Each church congregation is filled with people who have chosen to be there, a self-selected group who covenant to worship God together. Churches provide, in addition to the worship of the Lord, an avenue for many volunteer hours donated by their members, both on the church’s behalf and for the benefit of non-profits in the community. In a real sense the church today is a clearinghouse for anyone who wishes to donate some time. It’s easy in a church to find opportunities to volunteer and/or to initiate new projects. Churches are following Christ’s prescription to care for others; in so doing we are loving Him. Parishioners are certainly engaged in mission work.
I think that the modern mainline church is about two things today: worshipping God and caring for others. What is not so apparent to me is that the Life of the Spirit that Jesus called us to is being taken seriously or entertained much at all. Jesus modeled a close relationship with the Father, in which he did nothing without consulting with, praying to God. When he started his ministry, he first went into the wilderness to pray; as he neared the end of his life in Jerusalem, he went off to the mountain to pray; and as he saw the end of his life coming to pass that Passover week, he took a few disciples off to Gethsemane to pray. In between these major events there is a sense that he was very close to his “Abba.”
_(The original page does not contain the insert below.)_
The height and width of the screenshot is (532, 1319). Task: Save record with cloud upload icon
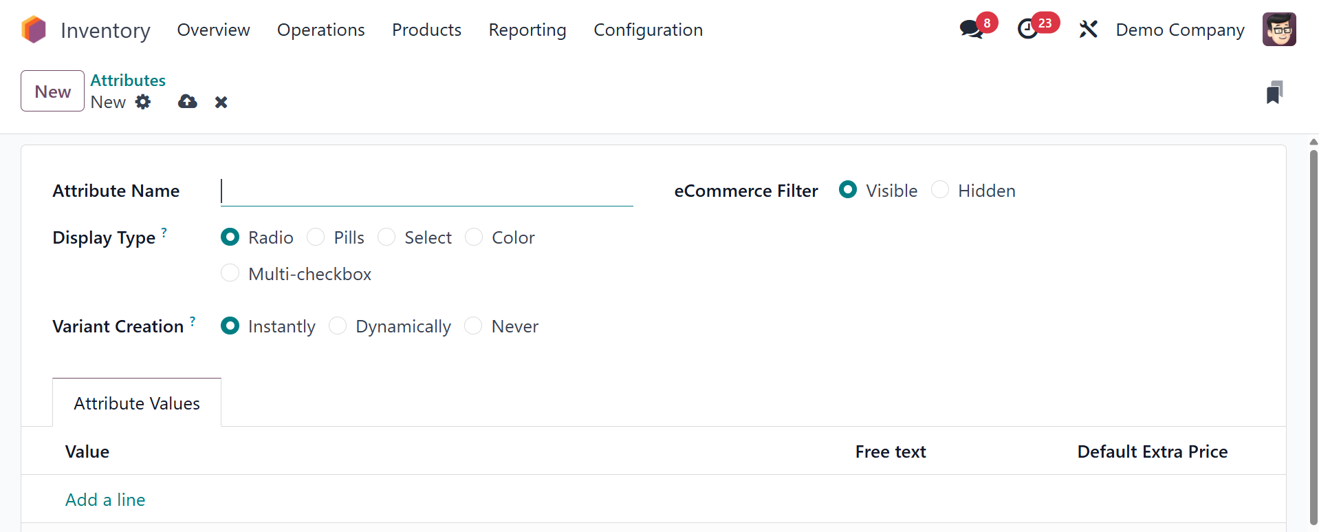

It’s not that I think that churches should stop anything that we’re doing. I don’t think that at all. What I am proposing is that we incorporate an intentionality of including the Lord in everything we do in the church; that we walk hand in hand with the Lord so that every step of the way we are working with Him, consulting with Him, listening to his direction and input. Here are some of the questions to ask and then follow as we move into intentionality: do we members pray daily for our church and everyone in it, that God bless us and that what we do be in God’s will? Do we pray in our services that God bless our church and our mission? Do we pray daily and together for all Christians as the body of Christ? Do we do this not just in our weekly service, but everyday of our lives?
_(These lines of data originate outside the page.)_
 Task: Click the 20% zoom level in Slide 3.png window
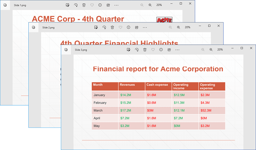pyautogui.click(x=220, y=50)
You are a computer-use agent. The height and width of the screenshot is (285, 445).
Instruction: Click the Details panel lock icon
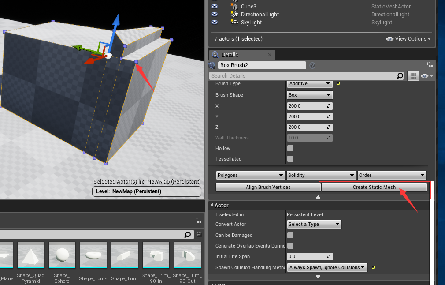pyautogui.click(x=430, y=65)
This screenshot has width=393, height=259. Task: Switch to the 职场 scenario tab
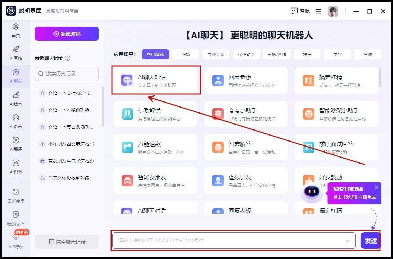[x=186, y=54]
Are we praying for God’s blessing on our church, for him to reveal the mission for everyone in the church? Do we take Christ along with us throughout our day, asking for his guidance in our work, family, church and leisure activities? Do we praise him as we succeed and when we fail? Do we turn to Him in good times and bad? Is Christ our constant companion throughout life? Do we feel gratitude or are we just thinking it? Are we truly humble or just think we should be? Are we aware of what God has given us? Do we live in Her presence? Or just wish we could feel it? Are we living out God’s will for us? Or do we just assume that we know what it is?
Here is a prayer that Ann Starrette of the Lydia Group and director of Spiritual Formation at the Davidson United Methodist Church in NC gave me that could be prayed individually or corporately:
As I prepare to go about my work,
may my intention to live in your present moment
be the pattern for this day and for my life.
With your help may I forever do only one thing at a time–
always in communion with you, my God,
with all my heart and mind and soul. Amen
The real difficulty in the spiritual life is to separate out what works in our culture from what Jesus actually taught and modeled. Our culture promotes a limited commitment to God, because it fits in better with the modern tendency to do only those things based on scientific evidence, to distrust what ever is unseen and to avoid any feeling of dependency or lack of control of our lives.
Every age has had this challenge. Jesus taught that we should not settle for the culture’s take on religion—i.e. the literal interpretation of the law by the Pharisees–and to look to the Source of all life for how we should live.